Bat Chum is a small temple located a few kilometres away from Angkor Wat. It was built in the 10th century by a minister to the King. Surprisingly, it was built as a Buddhist temple when Hinduism was still the dominant religion at the time.
The temple is rarely visited by tourists as it’s a little off the beaten track. However, it is a nice place to visit, especially late in the afternoon.
Mid 10th Century
15 – 60 minutes
Prasat Bat Chum is located a few hundred metres south of Srah Srang. If you head east from Angkor Wat for a few kilometres and turn right just after Prasat Kravan. After a few hundred metres, then turn left.
Prasat Bat Chum is in a good location at the end of two popular tours: the Grand Circuit Angkor Tour and the Small Circuit Angkor Tour. Therefore, you can ask your driver to stop by at the end of your tour.
The location isn’t too far from Siem Reap town so there are plenty of option to get there including tuk tuk, taxi, or bicycle.
Siem Reap: 12.2km
Angkor Wat: 7.4km
Ta Prohm: 3.3km
Banteay Kdei: 2.6km
Prasat Kravan: 2.0km
You won’t only come to see Bat Chum by itself. Instead, you’re likely to combine it as part of a bigger tour. Most popular tours which may include Bat Chum temple include the Small Circuit Angkor Wat Tour and the Grand Circuit Angkor Tour.
Why Visit Bat Chum?
Very few people come to Bat Chum and you can have the opportunity to visit in relative peace and quiet. The temple isn’t big enough to spend a long time here, but it could break up a journey when you’re on the way to other temples.
The area is surrounded with rice fields and you may even see monkeys relaxing and playing around.
The light is very nice towards the end of the afternoon. Early in the morning is another pleasant time to visit where you can get some great photos. You don’t have to worry too much about other visitors when taking photos here.

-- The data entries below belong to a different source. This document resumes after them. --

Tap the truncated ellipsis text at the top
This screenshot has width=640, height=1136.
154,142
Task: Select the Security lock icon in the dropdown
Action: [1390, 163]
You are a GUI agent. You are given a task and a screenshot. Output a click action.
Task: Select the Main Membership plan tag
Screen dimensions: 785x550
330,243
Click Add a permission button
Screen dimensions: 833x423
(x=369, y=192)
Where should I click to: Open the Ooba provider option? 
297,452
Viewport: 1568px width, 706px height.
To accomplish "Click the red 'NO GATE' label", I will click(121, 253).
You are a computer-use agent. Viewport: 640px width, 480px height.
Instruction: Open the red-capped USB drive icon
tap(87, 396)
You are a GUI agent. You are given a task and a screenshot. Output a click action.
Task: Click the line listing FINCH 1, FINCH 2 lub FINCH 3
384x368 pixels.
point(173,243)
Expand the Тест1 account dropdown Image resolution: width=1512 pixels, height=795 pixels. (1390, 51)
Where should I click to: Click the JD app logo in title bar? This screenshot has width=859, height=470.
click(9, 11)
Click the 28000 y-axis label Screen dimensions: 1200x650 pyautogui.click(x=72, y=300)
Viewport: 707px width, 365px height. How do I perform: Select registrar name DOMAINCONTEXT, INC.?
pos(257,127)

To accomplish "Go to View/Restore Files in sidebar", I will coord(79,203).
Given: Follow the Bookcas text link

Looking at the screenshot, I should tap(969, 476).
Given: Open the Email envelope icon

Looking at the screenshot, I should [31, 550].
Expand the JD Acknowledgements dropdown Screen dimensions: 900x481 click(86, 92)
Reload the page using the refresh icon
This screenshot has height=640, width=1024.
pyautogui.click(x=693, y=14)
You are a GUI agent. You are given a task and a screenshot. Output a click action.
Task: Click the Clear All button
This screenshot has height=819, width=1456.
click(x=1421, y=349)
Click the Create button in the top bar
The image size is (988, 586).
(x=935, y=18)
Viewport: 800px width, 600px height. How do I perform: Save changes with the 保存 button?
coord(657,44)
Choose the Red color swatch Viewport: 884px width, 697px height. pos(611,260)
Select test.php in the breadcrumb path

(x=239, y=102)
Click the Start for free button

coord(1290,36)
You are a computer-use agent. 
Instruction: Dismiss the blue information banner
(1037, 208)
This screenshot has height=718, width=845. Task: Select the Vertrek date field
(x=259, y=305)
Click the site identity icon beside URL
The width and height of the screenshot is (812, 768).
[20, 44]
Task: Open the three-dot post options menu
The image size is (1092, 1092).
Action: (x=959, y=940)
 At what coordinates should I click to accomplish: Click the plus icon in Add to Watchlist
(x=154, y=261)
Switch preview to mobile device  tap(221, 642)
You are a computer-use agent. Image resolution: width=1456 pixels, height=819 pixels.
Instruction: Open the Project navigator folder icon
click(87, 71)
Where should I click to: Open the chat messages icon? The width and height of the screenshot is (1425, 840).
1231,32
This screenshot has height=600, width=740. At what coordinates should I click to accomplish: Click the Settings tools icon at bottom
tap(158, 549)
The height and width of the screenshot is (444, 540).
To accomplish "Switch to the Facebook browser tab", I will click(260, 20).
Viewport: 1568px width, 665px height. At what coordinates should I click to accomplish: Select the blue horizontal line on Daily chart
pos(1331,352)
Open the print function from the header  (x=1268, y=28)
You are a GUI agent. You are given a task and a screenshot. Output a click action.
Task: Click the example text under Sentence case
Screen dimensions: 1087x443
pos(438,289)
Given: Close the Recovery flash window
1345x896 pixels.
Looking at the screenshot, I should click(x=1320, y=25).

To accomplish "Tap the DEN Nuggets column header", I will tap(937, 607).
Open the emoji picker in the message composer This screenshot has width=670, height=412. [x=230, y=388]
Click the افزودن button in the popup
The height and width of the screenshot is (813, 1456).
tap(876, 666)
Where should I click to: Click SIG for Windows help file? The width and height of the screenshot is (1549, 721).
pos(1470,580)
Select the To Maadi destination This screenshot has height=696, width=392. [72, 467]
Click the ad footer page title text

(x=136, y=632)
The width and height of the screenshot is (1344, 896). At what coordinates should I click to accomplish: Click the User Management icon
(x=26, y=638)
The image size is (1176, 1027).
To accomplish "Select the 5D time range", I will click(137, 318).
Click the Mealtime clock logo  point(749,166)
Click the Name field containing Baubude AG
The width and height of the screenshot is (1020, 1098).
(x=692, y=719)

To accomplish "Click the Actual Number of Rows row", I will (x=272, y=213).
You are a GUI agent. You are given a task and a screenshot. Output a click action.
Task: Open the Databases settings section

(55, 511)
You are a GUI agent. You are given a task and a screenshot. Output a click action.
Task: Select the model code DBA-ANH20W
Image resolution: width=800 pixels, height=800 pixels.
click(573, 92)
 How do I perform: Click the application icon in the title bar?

Bat Chum was built in the mid-10th century by Kavindrarimathana, a Buddhist minister for King Rajendravarman. Unusually, it this was a Buddhist temple at a time when Cambodia was predominantly Hindu.
In the 20th century, the site was excavated and the connection to Buddhism was found.
Other than this, not much is known about Bat Chum.
Layout and Design
There are three brick towers situated in a line. Currently they are in poor condition. They all sit on a platform which is surrounded by a moat and an enclosure. There is a single entrance building (gopura) to the east.
When it was first built, there would have been houses and a Buddhist monastery nearby. These structures are mostly likely to have been made by wood and have long since perished.
There are inscriptions in all the towers. They warn elephant handlers to keep their elephants off the dykes.